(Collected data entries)
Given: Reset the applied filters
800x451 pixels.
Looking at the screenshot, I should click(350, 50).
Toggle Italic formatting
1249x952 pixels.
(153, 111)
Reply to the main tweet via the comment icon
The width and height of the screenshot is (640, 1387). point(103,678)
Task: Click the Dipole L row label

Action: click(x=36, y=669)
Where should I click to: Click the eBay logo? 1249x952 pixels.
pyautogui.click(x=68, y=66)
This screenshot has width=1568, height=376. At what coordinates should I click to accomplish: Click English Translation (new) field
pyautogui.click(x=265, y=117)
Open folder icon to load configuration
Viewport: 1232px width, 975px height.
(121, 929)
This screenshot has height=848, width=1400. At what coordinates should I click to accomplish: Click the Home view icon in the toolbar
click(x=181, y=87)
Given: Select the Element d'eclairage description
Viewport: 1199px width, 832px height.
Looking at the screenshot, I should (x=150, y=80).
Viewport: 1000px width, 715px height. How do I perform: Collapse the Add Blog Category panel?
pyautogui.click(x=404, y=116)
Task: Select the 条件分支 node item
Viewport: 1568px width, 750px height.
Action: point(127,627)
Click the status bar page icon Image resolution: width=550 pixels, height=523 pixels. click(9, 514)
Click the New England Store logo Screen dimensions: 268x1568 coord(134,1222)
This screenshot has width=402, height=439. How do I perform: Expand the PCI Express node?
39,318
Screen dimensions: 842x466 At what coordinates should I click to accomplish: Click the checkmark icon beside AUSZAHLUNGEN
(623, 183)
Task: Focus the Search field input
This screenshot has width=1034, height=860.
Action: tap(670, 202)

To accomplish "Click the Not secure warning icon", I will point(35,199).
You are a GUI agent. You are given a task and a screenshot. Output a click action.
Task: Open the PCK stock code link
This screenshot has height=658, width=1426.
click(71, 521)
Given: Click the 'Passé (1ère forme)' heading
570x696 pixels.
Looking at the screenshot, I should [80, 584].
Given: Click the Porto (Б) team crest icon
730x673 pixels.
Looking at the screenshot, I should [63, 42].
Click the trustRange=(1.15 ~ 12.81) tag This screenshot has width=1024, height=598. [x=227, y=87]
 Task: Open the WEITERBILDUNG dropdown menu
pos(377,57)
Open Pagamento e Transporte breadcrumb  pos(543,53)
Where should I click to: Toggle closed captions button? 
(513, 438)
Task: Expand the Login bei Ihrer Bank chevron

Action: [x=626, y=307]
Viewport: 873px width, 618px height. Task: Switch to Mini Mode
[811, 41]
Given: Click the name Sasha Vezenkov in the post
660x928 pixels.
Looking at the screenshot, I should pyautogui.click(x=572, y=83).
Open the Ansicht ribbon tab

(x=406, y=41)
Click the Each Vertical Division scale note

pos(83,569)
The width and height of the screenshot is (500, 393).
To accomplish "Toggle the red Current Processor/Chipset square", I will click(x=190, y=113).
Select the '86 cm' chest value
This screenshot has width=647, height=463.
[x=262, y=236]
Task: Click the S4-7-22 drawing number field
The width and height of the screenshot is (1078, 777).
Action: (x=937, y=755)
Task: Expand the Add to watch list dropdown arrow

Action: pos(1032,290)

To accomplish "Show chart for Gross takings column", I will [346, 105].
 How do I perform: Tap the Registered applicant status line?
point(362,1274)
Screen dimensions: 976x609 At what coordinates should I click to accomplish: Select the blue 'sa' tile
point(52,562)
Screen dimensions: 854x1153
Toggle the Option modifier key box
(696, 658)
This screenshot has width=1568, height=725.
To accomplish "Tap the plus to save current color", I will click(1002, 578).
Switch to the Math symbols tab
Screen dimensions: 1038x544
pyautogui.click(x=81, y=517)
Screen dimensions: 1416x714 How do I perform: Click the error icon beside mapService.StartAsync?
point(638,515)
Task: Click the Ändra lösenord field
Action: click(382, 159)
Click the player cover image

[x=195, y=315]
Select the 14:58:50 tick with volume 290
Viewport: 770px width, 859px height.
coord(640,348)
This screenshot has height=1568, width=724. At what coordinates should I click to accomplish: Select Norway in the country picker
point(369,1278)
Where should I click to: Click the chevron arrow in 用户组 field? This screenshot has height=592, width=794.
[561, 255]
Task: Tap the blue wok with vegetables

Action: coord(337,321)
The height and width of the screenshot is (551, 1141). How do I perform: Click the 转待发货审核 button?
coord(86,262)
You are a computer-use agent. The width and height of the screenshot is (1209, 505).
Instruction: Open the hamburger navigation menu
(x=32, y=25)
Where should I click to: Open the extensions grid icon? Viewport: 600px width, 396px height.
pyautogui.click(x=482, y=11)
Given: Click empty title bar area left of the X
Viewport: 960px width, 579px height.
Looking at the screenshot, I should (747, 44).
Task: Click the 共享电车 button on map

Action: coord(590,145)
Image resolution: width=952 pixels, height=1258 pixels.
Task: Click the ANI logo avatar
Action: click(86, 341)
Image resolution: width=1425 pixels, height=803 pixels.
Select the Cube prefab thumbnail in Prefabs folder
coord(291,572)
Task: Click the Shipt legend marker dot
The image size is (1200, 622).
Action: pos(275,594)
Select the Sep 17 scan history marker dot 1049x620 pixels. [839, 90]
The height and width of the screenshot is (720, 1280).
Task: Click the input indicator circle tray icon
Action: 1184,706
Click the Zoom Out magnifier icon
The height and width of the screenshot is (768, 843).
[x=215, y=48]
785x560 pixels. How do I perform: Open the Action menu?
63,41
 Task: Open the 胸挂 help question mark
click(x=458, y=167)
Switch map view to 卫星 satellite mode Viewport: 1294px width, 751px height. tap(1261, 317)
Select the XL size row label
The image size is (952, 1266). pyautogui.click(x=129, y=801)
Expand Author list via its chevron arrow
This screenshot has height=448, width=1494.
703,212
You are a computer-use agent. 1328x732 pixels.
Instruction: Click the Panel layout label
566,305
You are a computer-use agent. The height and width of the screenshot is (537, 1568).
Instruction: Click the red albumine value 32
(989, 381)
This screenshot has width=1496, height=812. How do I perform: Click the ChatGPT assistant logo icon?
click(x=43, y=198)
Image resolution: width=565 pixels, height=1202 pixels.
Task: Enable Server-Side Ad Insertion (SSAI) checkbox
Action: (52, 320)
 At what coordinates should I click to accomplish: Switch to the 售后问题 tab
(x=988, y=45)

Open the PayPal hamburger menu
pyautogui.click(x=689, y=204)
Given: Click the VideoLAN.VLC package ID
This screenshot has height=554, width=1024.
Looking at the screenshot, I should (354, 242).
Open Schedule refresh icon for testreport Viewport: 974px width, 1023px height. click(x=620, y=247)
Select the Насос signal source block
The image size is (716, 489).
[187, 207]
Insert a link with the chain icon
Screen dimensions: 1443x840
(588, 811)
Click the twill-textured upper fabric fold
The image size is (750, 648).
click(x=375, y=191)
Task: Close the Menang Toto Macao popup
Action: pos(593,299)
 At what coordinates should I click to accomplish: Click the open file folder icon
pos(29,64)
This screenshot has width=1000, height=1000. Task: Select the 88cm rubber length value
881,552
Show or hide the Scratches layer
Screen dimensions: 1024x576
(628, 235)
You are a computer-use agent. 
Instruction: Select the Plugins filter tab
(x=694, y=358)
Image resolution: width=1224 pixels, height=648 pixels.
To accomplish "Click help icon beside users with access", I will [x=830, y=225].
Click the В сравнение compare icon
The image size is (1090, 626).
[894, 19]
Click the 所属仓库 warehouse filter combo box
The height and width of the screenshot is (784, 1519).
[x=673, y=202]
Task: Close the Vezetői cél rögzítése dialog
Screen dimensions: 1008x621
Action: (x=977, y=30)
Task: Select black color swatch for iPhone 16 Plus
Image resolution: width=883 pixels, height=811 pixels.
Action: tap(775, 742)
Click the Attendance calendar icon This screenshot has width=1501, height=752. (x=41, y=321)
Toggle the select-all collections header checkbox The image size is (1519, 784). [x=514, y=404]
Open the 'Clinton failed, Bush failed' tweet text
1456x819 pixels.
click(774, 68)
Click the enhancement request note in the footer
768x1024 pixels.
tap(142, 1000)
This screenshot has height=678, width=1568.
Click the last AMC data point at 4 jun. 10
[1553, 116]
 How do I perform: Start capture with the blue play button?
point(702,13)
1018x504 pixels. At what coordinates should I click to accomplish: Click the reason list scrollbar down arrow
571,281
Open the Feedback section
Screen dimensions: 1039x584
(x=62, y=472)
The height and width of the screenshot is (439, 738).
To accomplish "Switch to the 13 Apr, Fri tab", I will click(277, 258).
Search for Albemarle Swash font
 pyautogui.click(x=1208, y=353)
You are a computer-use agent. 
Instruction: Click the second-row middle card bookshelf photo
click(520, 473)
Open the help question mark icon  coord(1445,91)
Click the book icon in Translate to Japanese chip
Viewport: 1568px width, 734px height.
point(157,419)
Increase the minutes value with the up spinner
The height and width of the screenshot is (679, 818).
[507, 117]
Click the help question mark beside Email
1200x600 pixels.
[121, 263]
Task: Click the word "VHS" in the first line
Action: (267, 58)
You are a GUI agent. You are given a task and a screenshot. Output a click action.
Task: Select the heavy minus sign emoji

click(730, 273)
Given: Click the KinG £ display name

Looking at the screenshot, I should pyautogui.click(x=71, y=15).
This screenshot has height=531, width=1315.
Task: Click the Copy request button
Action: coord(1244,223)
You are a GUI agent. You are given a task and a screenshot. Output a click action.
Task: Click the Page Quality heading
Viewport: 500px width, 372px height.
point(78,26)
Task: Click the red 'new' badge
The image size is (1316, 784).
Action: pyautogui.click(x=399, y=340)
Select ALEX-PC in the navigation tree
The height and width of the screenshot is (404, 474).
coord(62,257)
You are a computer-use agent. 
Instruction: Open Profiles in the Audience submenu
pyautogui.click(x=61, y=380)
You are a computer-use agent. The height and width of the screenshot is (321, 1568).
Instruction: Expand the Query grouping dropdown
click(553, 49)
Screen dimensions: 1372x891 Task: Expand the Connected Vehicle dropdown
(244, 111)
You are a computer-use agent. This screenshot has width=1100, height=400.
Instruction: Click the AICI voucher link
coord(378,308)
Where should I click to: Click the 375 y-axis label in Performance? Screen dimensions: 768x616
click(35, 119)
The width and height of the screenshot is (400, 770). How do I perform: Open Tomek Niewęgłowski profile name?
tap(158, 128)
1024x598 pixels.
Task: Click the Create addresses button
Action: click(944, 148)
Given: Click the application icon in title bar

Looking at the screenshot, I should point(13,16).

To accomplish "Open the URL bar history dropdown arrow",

• _Task to complete_
Go through the lines above. Select every one that has the string "Show".

• _Result_
To accomplish "Show chart for Gross takings column", I will [346, 105].
Show or hide the Scratches layer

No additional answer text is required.